New performance indicator helps inform corporate water decisions

Across the entire supply chain of industrial processes, the majority of water used across the supply chain of a finished product is outside of the control of the final producer; The producer cannot directly influence the cultivation techniques of the raw materials unless the company controls the fields. Instead, businesses can indirectly signal ecosystem priorities and water risk tolerance by their choice of a supplier (e.g., avoiding drawing from water-stressed regions, purchasing from companies with water-efficient equipment, etc.). A prerequisite for making water-input based supply chain decisions is an understanding of which processes and which suppliers use more or less water.
 
Researchers from the Institute for Industrial Ecology at Pforzheim University and Systain Consulting GmbH in Hamburg, Germany developed one approach to address the issue of water use in supply chains. The team developed the Regionalized Cumulative Water Intensity (RCWI) method to inform corporate level decision-making while maintaining reasonable input data requirements. The model considers both the total water input, financial added value for each additional unit of water, and relative water scarcity. By using these inputs, the model informs not only the physical water perspective but also the economics impacts of supply chain decision-making.
 
To demonstrate the model, the researchers examine the cotton value chain, including cultivation, dyeing, spinning, and garment manufacturing. In this sector, the relevant water variables include the location of cultivation, the method of irrigation (rain-fed or irrigated), and use in the dyeing, spinning, and manufacturing stages. The researchers used production data as well as water stress indices for each chosen processing site across the United States, Brazil, Turkey, Bangladesh, and Turkmenistan.
 
The study reports two key findings.
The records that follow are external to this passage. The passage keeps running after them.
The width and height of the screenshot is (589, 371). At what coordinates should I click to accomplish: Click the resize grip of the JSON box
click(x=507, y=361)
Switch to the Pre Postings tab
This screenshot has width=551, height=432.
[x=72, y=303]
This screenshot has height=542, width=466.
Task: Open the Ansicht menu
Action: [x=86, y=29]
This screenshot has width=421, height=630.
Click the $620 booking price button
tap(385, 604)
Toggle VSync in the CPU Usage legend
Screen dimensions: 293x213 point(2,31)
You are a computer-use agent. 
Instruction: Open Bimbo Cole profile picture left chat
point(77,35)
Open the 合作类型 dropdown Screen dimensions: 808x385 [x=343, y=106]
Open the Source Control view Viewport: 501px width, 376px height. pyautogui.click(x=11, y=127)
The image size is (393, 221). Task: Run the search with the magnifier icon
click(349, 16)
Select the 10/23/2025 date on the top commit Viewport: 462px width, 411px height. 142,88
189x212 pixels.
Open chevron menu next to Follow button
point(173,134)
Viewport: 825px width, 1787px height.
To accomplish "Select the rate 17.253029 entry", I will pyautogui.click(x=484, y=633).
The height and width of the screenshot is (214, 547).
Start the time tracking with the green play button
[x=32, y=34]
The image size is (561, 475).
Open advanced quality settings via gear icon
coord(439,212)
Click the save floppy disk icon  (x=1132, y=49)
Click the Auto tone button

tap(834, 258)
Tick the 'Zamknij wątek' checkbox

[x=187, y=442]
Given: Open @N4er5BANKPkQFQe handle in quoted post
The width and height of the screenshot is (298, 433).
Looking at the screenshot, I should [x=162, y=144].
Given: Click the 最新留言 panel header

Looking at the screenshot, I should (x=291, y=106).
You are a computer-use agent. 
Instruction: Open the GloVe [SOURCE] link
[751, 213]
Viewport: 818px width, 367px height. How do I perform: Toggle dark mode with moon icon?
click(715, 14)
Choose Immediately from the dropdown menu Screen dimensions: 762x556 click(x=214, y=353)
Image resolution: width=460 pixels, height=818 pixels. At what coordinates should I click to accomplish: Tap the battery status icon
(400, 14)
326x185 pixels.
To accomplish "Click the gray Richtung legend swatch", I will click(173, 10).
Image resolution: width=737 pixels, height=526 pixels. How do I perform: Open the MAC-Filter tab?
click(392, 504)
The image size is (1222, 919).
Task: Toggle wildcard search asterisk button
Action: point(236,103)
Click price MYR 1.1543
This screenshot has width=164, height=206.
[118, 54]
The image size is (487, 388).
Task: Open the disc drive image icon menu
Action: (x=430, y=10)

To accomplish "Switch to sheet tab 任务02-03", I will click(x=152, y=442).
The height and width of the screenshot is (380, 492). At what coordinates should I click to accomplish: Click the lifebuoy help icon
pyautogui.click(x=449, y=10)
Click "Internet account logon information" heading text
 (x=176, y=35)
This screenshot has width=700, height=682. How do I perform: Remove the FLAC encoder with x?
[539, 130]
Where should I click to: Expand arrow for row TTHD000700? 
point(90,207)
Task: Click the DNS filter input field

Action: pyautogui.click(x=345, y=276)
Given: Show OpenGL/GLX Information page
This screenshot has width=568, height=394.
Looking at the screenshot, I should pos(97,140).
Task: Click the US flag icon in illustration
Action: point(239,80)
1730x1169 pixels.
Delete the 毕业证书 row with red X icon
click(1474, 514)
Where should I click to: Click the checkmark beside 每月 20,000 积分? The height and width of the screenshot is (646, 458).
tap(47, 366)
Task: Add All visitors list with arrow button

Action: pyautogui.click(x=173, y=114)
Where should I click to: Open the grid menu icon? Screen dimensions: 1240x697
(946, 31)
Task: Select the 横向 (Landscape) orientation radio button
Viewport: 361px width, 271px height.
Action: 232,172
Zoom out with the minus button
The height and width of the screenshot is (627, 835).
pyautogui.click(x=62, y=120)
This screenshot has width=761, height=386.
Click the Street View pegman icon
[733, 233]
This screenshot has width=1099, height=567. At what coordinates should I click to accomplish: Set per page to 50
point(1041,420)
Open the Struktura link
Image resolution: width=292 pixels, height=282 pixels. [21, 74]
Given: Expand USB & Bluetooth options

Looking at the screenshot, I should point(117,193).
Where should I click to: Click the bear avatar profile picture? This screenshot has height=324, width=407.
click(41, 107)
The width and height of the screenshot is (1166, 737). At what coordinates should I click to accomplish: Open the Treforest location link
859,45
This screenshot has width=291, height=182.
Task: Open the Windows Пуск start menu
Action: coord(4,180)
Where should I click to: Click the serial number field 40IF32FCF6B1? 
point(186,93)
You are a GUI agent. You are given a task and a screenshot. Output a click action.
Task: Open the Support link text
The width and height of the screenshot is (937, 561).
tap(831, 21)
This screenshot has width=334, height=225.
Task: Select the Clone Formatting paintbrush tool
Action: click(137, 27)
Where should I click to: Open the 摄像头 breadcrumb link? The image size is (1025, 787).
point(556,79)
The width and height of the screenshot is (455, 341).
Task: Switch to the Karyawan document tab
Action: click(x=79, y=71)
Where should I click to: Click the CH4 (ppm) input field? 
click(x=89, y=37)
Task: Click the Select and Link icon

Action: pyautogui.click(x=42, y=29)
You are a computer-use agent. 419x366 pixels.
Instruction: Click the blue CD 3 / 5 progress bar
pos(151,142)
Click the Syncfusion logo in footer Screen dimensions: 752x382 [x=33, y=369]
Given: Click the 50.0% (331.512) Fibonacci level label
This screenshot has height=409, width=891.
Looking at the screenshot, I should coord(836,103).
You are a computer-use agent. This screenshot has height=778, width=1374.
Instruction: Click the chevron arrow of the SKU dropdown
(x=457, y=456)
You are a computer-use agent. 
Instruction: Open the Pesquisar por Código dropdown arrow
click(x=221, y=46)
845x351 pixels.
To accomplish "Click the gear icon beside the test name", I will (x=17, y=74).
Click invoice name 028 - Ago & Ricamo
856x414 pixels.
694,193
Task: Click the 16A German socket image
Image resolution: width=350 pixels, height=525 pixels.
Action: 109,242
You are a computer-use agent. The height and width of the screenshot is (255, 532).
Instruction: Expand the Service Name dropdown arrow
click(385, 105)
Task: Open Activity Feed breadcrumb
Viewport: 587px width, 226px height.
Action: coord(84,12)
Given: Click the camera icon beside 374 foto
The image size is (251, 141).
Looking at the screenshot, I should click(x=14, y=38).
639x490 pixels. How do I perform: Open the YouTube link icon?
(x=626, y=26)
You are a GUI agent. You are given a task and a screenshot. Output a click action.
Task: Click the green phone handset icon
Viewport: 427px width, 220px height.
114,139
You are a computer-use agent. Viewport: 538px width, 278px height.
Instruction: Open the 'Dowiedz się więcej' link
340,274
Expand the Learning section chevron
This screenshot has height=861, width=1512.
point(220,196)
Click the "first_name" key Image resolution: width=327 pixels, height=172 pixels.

The first is that the cultivation stage of the cotton value chain has a large effect on the RCWI. Brazilian cotton is largely rain-fed and is cultivated in water rich areas, and its RCWI with the worst combination of spinning and dyeing processers is only 26 percent of the base US scenario. That is to say clothes made from Brazilian cotton require only one-fourth the water for the same economic outcome. More surprisingly is the extent to which the processors can affect overall RCWI. Turkmenistan is water-scarce and uses extensive irrigated cultivation in the cotton sector. Despite the water-intensity of Turkmeni cultivation, water-efficient dyeing, spinning and manufacturing can help rein in the end product's RCWI: The best supplier in the worst-case Turkmenistan scenario outperform the worst suppliers in the base case. Simply, supplier water intensities can significantly impact the final product regardless of cultivation technique.
 
Corporate managers need this type of data to make informed sourcing and production decisions. The visibility and importance of reducing supply chain water consumption is increasing for reasons of public relations and, more importantly, risk mitigation. Industries that require significant water resources throughout the supply chain, such as food and beverage and microprocessors, are especially keen to reduce their water risk exposure. While this model does not create communicative graphics and nor does it have graphical interface, the underlying idea expands the water risk mitigation toolbox for managers. Coupled with existing water footprinting techniques, RCWI could help advance corporate sustainability and water stewardship while maintaining supply lines and margins.